WHAT IS EXPECTED: From the entries below, retype only the lines from the one with "Click the red Remove icon" through the one with "Given: Click the [Your Position] placeholder", exactly as written.

SUPPLIED RECORDS:
******
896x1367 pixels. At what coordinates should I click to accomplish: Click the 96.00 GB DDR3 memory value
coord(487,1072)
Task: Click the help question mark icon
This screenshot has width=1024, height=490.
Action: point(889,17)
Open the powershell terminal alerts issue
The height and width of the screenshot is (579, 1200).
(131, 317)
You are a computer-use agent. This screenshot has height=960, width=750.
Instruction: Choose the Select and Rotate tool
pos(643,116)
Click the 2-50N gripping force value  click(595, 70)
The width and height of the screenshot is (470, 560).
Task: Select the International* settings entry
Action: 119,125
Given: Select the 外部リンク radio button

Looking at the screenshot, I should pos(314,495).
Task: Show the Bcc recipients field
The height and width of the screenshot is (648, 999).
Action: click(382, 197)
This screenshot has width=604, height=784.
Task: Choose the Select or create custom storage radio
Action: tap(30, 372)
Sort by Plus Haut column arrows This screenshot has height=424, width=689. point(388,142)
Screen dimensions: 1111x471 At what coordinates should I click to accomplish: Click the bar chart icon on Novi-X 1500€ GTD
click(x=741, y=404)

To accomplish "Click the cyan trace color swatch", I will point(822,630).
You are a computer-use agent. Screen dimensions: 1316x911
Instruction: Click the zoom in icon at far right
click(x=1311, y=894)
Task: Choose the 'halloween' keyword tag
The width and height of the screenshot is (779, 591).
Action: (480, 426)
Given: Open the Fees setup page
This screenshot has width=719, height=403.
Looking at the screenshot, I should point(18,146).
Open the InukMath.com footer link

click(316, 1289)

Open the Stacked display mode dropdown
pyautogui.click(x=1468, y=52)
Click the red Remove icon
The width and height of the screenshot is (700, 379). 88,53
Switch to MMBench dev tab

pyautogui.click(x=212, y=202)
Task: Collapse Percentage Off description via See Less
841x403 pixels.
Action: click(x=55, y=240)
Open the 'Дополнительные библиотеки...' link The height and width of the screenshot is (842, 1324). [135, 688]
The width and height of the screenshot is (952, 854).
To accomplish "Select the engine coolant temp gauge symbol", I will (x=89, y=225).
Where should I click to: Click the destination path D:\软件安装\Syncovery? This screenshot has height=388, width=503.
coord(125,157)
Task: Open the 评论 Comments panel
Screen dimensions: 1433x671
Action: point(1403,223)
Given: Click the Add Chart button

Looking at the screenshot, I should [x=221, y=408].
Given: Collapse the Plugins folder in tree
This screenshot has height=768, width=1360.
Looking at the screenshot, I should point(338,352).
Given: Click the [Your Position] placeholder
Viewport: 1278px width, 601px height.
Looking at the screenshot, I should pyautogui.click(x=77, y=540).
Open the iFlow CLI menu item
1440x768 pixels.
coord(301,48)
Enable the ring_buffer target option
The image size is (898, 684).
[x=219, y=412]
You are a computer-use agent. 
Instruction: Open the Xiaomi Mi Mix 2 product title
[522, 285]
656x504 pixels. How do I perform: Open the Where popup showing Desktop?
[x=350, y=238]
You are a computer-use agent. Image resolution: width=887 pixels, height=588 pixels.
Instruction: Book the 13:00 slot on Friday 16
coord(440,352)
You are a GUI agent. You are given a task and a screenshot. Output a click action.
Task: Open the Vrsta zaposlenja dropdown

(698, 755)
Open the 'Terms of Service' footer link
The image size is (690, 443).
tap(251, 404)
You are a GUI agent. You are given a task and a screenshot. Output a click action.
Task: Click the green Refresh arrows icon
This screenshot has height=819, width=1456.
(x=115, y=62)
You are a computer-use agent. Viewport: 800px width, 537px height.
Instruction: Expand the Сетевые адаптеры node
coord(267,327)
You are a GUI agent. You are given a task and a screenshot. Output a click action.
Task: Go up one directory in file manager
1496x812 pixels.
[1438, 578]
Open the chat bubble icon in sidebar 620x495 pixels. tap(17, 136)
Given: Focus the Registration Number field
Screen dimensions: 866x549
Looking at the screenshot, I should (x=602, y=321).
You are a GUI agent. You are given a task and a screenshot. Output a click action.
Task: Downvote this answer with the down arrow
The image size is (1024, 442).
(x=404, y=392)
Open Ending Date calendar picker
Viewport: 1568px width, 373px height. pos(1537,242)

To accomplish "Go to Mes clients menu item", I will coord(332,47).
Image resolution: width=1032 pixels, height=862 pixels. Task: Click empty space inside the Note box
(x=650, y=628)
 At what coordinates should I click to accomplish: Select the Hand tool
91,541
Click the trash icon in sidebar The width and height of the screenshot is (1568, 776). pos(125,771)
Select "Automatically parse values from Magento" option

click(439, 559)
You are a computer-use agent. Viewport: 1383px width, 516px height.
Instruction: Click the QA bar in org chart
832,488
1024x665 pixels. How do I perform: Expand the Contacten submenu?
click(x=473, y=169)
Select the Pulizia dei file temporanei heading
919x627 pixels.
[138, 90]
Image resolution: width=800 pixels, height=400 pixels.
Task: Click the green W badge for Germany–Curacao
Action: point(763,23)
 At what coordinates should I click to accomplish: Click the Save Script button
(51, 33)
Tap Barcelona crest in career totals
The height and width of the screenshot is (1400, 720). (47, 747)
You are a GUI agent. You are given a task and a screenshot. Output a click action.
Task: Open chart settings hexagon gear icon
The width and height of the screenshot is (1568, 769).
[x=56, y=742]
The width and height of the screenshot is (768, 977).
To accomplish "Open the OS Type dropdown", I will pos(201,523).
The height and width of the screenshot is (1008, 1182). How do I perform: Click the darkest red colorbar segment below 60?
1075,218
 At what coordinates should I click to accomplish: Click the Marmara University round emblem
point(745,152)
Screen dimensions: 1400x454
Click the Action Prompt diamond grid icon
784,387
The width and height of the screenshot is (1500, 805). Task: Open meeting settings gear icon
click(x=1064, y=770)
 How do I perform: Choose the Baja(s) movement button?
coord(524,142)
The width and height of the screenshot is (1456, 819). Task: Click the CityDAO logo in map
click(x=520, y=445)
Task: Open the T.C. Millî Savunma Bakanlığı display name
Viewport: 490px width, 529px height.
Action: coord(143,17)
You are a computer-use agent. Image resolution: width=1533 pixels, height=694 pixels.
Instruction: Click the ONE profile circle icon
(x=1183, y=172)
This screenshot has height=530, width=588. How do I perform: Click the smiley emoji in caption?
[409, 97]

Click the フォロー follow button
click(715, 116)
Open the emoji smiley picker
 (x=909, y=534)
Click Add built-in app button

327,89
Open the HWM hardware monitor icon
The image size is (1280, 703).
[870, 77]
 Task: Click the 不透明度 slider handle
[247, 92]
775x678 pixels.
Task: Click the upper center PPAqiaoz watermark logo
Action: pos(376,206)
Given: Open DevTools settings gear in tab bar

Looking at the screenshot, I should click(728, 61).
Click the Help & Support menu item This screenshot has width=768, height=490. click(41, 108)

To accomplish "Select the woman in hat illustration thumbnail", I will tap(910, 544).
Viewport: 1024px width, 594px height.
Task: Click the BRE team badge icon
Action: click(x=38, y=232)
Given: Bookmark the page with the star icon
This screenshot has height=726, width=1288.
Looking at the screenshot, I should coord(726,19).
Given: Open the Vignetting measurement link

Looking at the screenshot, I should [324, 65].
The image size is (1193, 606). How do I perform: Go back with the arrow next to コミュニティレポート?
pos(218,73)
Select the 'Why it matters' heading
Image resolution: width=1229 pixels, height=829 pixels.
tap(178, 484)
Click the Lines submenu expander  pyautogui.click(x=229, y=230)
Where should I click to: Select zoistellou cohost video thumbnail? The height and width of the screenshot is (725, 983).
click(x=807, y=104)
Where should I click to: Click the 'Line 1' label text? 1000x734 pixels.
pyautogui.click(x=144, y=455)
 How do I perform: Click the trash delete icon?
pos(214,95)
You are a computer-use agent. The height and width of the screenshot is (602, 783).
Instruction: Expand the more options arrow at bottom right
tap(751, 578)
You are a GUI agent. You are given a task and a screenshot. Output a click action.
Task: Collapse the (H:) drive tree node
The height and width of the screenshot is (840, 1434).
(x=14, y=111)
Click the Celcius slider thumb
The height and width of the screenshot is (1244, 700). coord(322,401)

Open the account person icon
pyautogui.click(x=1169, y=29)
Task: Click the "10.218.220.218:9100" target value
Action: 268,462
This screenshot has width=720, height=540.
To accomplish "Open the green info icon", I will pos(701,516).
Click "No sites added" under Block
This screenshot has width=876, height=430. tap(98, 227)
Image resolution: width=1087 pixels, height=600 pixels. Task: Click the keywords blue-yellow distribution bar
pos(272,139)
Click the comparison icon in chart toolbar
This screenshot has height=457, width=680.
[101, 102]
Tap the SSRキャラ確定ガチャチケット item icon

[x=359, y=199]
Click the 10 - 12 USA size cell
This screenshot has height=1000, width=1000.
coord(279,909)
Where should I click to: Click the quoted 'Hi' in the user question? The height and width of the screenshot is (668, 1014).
******
SOLUTION TO THIS PROBLEM:
Click the red Remove icon
The width and height of the screenshot is (700, 379). 88,53
Switch to MMBench dev tab

pyautogui.click(x=212, y=202)
Task: Collapse Percentage Off description via See Less
841x403 pixels.
Action: click(x=55, y=240)
Open the 'Дополнительные библиотеки...' link The height and width of the screenshot is (842, 1324). [135, 688]
The width and height of the screenshot is (952, 854).
To accomplish "Select the engine coolant temp gauge symbol", I will (x=89, y=225).
Where should I click to: Click the destination path D:\软件安装\Syncovery? This screenshot has height=388, width=503.
coord(125,157)
Task: Open the 评论 Comments panel
Screen dimensions: 1433x671
Action: point(1403,223)
Given: Click the Add Chart button

Looking at the screenshot, I should [x=221, y=408].
Given: Collapse the Plugins folder in tree
This screenshot has height=768, width=1360.
Looking at the screenshot, I should point(338,352).
Given: Click the [Your Position] placeholder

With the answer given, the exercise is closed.